● **PROBLEM TO SOLVE**:
The data below needs to be returned exactly, line for line.

DATA EXTRACTS START

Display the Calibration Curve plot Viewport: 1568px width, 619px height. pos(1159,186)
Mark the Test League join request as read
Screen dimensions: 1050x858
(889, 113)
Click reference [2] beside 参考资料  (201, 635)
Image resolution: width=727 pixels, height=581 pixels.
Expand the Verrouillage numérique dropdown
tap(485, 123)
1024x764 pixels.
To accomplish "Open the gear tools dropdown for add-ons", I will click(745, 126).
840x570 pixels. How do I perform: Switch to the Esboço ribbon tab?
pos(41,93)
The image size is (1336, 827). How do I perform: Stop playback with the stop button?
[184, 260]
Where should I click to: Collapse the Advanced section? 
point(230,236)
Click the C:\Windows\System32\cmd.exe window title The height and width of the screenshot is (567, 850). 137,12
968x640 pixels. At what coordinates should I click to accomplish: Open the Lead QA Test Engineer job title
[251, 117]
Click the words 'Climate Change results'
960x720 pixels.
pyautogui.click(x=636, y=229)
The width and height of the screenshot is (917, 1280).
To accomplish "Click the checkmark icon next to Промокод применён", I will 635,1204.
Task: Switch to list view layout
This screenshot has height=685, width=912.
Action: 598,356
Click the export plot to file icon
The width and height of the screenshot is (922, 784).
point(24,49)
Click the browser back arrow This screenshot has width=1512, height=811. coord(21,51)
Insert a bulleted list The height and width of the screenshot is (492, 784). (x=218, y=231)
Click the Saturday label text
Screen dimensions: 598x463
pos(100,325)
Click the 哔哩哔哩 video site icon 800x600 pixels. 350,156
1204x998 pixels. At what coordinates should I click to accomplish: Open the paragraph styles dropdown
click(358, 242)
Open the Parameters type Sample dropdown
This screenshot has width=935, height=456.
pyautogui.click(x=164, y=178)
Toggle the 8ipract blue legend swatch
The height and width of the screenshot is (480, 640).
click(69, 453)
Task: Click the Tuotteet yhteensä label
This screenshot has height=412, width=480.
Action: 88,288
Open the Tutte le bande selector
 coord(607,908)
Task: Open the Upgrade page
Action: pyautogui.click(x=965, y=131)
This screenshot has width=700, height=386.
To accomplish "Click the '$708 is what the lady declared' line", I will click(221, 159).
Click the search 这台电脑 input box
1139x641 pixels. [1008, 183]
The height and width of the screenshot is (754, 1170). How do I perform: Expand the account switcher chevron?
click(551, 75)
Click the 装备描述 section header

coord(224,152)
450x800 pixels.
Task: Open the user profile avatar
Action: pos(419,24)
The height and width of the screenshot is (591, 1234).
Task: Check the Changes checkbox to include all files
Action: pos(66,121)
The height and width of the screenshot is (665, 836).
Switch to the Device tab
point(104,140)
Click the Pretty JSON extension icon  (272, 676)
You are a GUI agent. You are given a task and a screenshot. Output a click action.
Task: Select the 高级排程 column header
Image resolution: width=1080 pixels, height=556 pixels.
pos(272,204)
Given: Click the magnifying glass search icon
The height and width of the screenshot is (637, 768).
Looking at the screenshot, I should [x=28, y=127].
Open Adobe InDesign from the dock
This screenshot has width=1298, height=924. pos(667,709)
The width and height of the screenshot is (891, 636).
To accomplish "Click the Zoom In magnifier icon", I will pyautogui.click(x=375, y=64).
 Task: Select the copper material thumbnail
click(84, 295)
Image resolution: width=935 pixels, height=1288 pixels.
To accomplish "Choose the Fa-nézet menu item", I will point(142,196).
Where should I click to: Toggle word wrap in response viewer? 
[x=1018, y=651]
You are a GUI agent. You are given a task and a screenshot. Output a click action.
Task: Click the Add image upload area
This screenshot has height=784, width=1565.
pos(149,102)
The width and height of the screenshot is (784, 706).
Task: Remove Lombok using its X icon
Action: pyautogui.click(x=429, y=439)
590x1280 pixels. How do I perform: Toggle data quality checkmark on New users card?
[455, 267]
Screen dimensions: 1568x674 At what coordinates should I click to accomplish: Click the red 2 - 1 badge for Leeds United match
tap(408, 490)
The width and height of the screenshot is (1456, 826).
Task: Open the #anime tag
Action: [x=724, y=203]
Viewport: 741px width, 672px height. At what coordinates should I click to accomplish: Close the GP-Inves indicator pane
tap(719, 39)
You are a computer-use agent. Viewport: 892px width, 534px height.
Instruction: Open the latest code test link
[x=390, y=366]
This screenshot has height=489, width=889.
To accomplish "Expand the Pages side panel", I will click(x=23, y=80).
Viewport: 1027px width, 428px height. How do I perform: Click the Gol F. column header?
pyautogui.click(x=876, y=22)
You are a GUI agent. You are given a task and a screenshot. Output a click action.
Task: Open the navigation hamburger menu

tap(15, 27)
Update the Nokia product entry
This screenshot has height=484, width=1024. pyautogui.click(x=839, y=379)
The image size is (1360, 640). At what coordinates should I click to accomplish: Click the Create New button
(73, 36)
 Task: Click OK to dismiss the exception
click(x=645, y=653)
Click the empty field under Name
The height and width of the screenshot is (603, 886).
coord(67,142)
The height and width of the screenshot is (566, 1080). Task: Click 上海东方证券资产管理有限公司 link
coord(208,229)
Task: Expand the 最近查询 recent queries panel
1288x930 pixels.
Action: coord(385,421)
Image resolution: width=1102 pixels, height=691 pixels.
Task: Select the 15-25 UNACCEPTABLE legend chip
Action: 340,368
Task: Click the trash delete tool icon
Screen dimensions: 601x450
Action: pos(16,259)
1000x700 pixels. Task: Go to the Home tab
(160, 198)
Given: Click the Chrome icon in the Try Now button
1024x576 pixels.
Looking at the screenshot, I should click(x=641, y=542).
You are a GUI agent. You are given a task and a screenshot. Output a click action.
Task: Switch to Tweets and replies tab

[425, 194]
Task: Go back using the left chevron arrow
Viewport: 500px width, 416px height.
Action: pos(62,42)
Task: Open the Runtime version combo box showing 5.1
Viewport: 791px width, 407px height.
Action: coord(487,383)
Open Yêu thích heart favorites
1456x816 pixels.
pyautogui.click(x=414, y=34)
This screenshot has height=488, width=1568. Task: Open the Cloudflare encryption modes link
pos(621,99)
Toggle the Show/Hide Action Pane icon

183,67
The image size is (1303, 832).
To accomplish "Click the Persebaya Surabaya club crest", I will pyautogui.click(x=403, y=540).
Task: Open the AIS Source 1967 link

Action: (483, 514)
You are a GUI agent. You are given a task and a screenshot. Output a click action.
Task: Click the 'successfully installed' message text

DATA EXTRACTS END

● **EXERCISE SOLUTION**:
Display the Calibration Curve plot Viewport: 1568px width, 619px height. pos(1159,186)
Mark the Test League join request as read
Screen dimensions: 1050x858
(889, 113)
Click reference [2] beside 参考资料  (201, 635)
Image resolution: width=727 pixels, height=581 pixels.
Expand the Verrouillage numérique dropdown
tap(485, 123)
1024x764 pixels.
To accomplish "Open the gear tools dropdown for add-ons", I will click(745, 126).
840x570 pixels. How do I perform: Switch to the Esboço ribbon tab?
pos(41,93)
The image size is (1336, 827). How do I perform: Stop playback with the stop button?
[184, 260]
Where should I click to: Collapse the Advanced section? 
point(230,236)
Click the C:\Windows\System32\cmd.exe window title The height and width of the screenshot is (567, 850). 137,12
968x640 pixels. At what coordinates should I click to accomplish: Open the Lead QA Test Engineer job title
[251, 117]
Click the words 'Climate Change results'
960x720 pixels.
pyautogui.click(x=636, y=229)
The width and height of the screenshot is (917, 1280).
To accomplish "Click the checkmark icon next to Промокод применён", I will 635,1204.
Task: Switch to list view layout
This screenshot has height=685, width=912.
Action: 598,356
Click the export plot to file icon
The width and height of the screenshot is (922, 784).
point(24,49)
Click the browser back arrow This screenshot has width=1512, height=811. coord(21,51)
Insert a bulleted list The height and width of the screenshot is (492, 784). (x=218, y=231)
Click the Saturday label text
Screen dimensions: 598x463
pos(100,325)
Click the 哔哩哔哩 video site icon 800x600 pixels. 350,156
1204x998 pixels. At what coordinates should I click to accomplish: Open the paragraph styles dropdown
click(358, 242)
Open the Parameters type Sample dropdown
This screenshot has width=935, height=456.
pyautogui.click(x=164, y=178)
Toggle the 8ipract blue legend swatch
The height and width of the screenshot is (480, 640).
click(69, 453)
Task: Click the Tuotteet yhteensä label
This screenshot has height=412, width=480.
Action: 88,288
Open the Tutte le bande selector
 coord(607,908)
Task: Open the Upgrade page
Action: pyautogui.click(x=965, y=131)
This screenshot has width=700, height=386.
To accomplish "Click the '$708 is what the lady declared' line", I will click(221, 159).
Click the search 这台电脑 input box
1139x641 pixels. [1008, 183]
The height and width of the screenshot is (754, 1170). How do I perform: Expand the account switcher chevron?
click(551, 75)
Click the 装备描述 section header

coord(224,152)
450x800 pixels.
Task: Open the user profile avatar
Action: pos(419,24)
The height and width of the screenshot is (591, 1234).
Task: Check the Changes checkbox to include all files
Action: pos(66,121)
The height and width of the screenshot is (665, 836).
Switch to the Device tab
point(104,140)
Click the Pretty JSON extension icon  (272, 676)
You are a GUI agent. You are given a task and a screenshot. Output a click action.
Task: Select the 高级排程 column header
Image resolution: width=1080 pixels, height=556 pixels.
pos(272,204)
Given: Click the magnifying glass search icon
The height and width of the screenshot is (637, 768).
Looking at the screenshot, I should [x=28, y=127].
Open Adobe InDesign from the dock
This screenshot has width=1298, height=924. pos(667,709)
The width and height of the screenshot is (891, 636).
To accomplish "Click the Zoom In magnifier icon", I will pyautogui.click(x=375, y=64).
 Task: Select the copper material thumbnail
click(84, 295)
Image resolution: width=935 pixels, height=1288 pixels.
To accomplish "Choose the Fa-nézet menu item", I will point(142,196).
Where should I click to: Toggle word wrap in response viewer? 
[x=1018, y=651]
You are a GUI agent. You are given a task and a screenshot. Output a click action.
Task: Click the Add image upload area
This screenshot has height=784, width=1565.
pos(149,102)
The width and height of the screenshot is (784, 706).
Task: Remove Lombok using its X icon
Action: pyautogui.click(x=429, y=439)
590x1280 pixels. How do I perform: Toggle data quality checkmark on New users card?
[455, 267]
Screen dimensions: 1568x674 At what coordinates should I click to accomplish: Click the red 2 - 1 badge for Leeds United match
tap(408, 490)
The width and height of the screenshot is (1456, 826).
Task: Open the #anime tag
Action: [x=724, y=203]
Viewport: 741px width, 672px height. At what coordinates should I click to accomplish: Close the GP-Inves indicator pane
tap(719, 39)
You are a computer-use agent. Viewport: 892px width, 534px height.
Instruction: Open the latest code test link
[x=390, y=366]
This screenshot has height=489, width=889.
To accomplish "Expand the Pages side panel", I will click(x=23, y=80).
Viewport: 1027px width, 428px height. How do I perform: Click the Gol F. column header?
pyautogui.click(x=876, y=22)
You are a GUI agent. You are given a task and a screenshot. Output a click action.
Task: Open the navigation hamburger menu

tap(15, 27)
Update the Nokia product entry
This screenshot has height=484, width=1024. pyautogui.click(x=839, y=379)
The image size is (1360, 640). At what coordinates should I click to accomplish: Click the Create New button
(73, 36)
 Task: Click OK to dismiss the exception
click(x=645, y=653)
Click the empty field under Name
The height and width of the screenshot is (603, 886).
coord(67,142)
The height and width of the screenshot is (566, 1080). Task: Click 上海东方证券资产管理有限公司 link
coord(208,229)
Task: Expand the 最近查询 recent queries panel
1288x930 pixels.
Action: coord(385,421)
Image resolution: width=1102 pixels, height=691 pixels.
Task: Select the 15-25 UNACCEPTABLE legend chip
Action: 340,368
Task: Click the trash delete tool icon
Screen dimensions: 601x450
Action: pos(16,259)
1000x700 pixels. Task: Go to the Home tab
(160, 198)
Given: Click the Chrome icon in the Try Now button
1024x576 pixels.
Looking at the screenshot, I should click(x=641, y=542).
You are a GUI agent. You are given a task and a screenshot. Output a click action.
Task: Switch to Tweets and replies tab

[425, 194]
Task: Go back using the left chevron arrow
Viewport: 500px width, 416px height.
Action: pos(62,42)
Task: Open the Runtime version combo box showing 5.1
Viewport: 791px width, 407px height.
Action: coord(487,383)
Open Yêu thích heart favorites
1456x816 pixels.
pyautogui.click(x=414, y=34)
This screenshot has height=488, width=1568. Task: Open the Cloudflare encryption modes link
pos(621,99)
Toggle the Show/Hide Action Pane icon

183,67
The image size is (1303, 832).
To accomplish "Click the Persebaya Surabaya club crest", I will pyautogui.click(x=403, y=540).
Task: Open the AIS Source 1967 link

Action: (483, 514)
You are a GUI agent. You are given a task and a screenshot. Output a click action.
Task: Click the 'successfully installed' message text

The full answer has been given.